[PAGE TEXT]
See also, Syllabus Point 2, Workman v. State Workmen's Compensation Commissioner, W.Va., 236 S.E.2d 236 (1977) (in part).

On remand, the question of whether Cardwell's disability renders him unable to *798 engage in his former employment or employment for which he is suited by training and experience must be answered. Careful consideration should be given to the findings of the administrative law judge in Cardwell's social security disability claim. Whether Cardwell is an odd-lot worker must also be determined. A company official could be called to testify whether Cardwell's medical condition had anything to do with the company's decision not to put him back to work. Cardwell could also testify about his age, education, experience, loss of efficiency at work, and any other matters reasonably expected to affect his earning power.

For the foregoing reasons, the final decision of the Workmen's Compensation Appeal Board is reversed and the case is remanded for further proceedings consistent with this opinion.

Reversed and remanded.

NOTES

[1] "Long delay in processing claims for workmen's compensation is not consistent with the declared policy of the Legislature to determine the rights of claimants as speedily and expeditiously as possible. W.Va.Code, 23-5-3a." Syllabus Point 1, Workman v. Workmen's Compensation Commissioner, W.Va., 236 S.E.2d 236 (1977).

[2] W.Va.Code, 23-4-6(f) provides:

"If the injury results in the total loss by severance of any of the members named in this subdivision, the percentage of disability shall be determined by the commissioner, with the following table establishing the minimum percentage of disability. In determining the percentage of disability, the commissioner may be guided by but shall not be limited to the disabilities enumerated in the following table, and in no event shall the disability be less than that specified in the following table:

. . . . .

"(f) The total and irrecoverable loss of the sight of one eye shall be considered a thirty-three percent disability."

[YOUR GOAL] Extend the Cardwell workmen's compensation opinion from the point where it stops. The listing is drawn from a separate, unrelated source.

[MATERIAL PROVIDED]

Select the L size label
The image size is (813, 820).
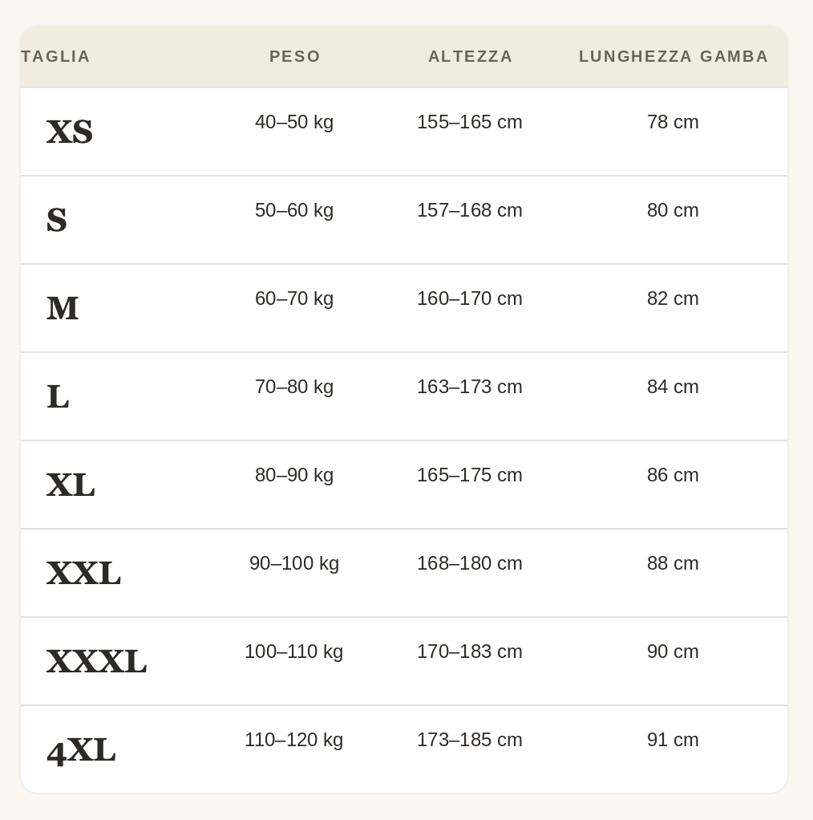pyautogui.click(x=58, y=397)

[TASK OUTPUT]
[3] A person seeking social security disability benefits must satisfy a more restrictive definition of total disability than exists in our workmen's compensation law. Disability is defined for social security purposes as the "inability to engage in any gainful activity by reason of any medically determinable physical impairment which can be expected to result in death or which has lasted or can be expected to last for a continuous period of ... 12 months." (Emphasis added.) 42 U.S.C.A. §§ 416(i)(1), 423(d)(1)(A). The federal courts generally hold that once a claimant establishes he can no longer engage in his previous occupations, the burden shifts to the Secretary of Health and Human Services to show what alternative occupation the claimant can perform. See, e.g., Taylor v. Weinberger, 512 F.2d 664 (4th Cir. 1975). See also H. McCormick, Social Security Claims and Procedures § 392 (2d Ed.1978).

[4] The theory behind the odd-lot doctrine is not new and is frequently traced back to language in Cardiff Corp. v. Hall, 1 K.B. 1009 (1911); see also, C. Mills, Workers Compensation (New South Wales) § 11 at 186-287 (1979); Brasseaux, Odd Man In: Louisiana Adopts the Odd-Lot Doctrine — A Suggested Analysis, 42 La.L. Rev. 821 (1982).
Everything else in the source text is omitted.